Même une fois ses élèves diplômés de Poudlard et donc libres de ne plus se soumettre à son autorité, Minerva McGonagall demeure aussi intimidante qu'au premier jour, alors que les gamins de onze ans attendant la Répartition la rencontrent en sa qualité de directrice adjointe. Sirius en personne, qui a pourtant affronté les partisans de Voldemort et ri plusieurs fois en face de la torture et d'un décès atroce, ne peut s'empêcher de se raidir un peu alors qu'elle darde sur lui un regard suspicieux.
Quoique, lorsqu'on passe un appel via la cheminée, ce n'est jamais très confortable, alors qu'est-ce qu'un zeste de gêne en plus de cela, hein ?
Minerva observe sa tête dans les braises, les bras croisés sur la poitrine.
« Maintenant, Sirius Black, allez-vous enfin me dire pourquoi il était si capital que je vous permette d'emprunter une plume d'inscription scolaire ? » interroge-t-elle, d'un ton qui annonce d'emblée que l'explication a intérêt à exister, et à être parfaitement raisonnée.
Ce que peu de résidents de Grande-Bretagne savent est que pour inscrire un enfant à Poudlard, deux plumes différentes sont nécessaires.
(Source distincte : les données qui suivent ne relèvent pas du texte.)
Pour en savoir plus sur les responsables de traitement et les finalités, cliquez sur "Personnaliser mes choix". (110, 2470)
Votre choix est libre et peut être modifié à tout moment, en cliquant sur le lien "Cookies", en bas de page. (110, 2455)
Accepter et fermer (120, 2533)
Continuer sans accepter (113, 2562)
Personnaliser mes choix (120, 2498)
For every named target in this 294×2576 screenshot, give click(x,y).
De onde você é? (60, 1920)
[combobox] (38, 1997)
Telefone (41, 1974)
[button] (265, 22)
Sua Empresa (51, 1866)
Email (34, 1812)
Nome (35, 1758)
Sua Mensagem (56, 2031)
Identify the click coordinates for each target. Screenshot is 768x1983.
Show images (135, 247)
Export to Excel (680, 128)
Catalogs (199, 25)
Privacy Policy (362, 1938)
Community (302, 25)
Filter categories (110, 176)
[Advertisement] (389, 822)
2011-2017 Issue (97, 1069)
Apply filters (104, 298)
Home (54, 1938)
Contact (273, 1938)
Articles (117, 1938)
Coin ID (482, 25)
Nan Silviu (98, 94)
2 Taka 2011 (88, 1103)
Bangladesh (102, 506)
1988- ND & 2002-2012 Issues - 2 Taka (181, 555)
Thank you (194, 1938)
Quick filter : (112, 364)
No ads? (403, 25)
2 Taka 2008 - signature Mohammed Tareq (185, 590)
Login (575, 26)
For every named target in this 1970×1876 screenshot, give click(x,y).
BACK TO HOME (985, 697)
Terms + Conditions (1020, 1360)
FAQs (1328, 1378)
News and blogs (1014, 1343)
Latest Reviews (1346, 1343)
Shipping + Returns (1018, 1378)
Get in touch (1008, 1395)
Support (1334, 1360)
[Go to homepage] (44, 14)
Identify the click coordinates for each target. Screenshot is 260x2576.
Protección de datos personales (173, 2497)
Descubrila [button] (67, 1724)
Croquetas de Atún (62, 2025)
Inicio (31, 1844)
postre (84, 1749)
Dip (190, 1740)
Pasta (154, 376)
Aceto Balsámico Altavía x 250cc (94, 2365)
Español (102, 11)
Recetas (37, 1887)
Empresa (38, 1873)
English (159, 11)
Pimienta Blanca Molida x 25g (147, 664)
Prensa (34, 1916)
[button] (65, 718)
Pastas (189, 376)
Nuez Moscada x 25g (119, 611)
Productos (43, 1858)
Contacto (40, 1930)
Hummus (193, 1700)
La première, la plus essentielle, est la Plume d'Acceptation qui rédige le nom du bambin dans le Livre d'Admission dès que la magie accidentelle commence à se manifester. La seconde est une plume plus ordinaire, spécialement envoûtée afin de déterminer les adresses les plus obscures et compliquées – absolument imparable.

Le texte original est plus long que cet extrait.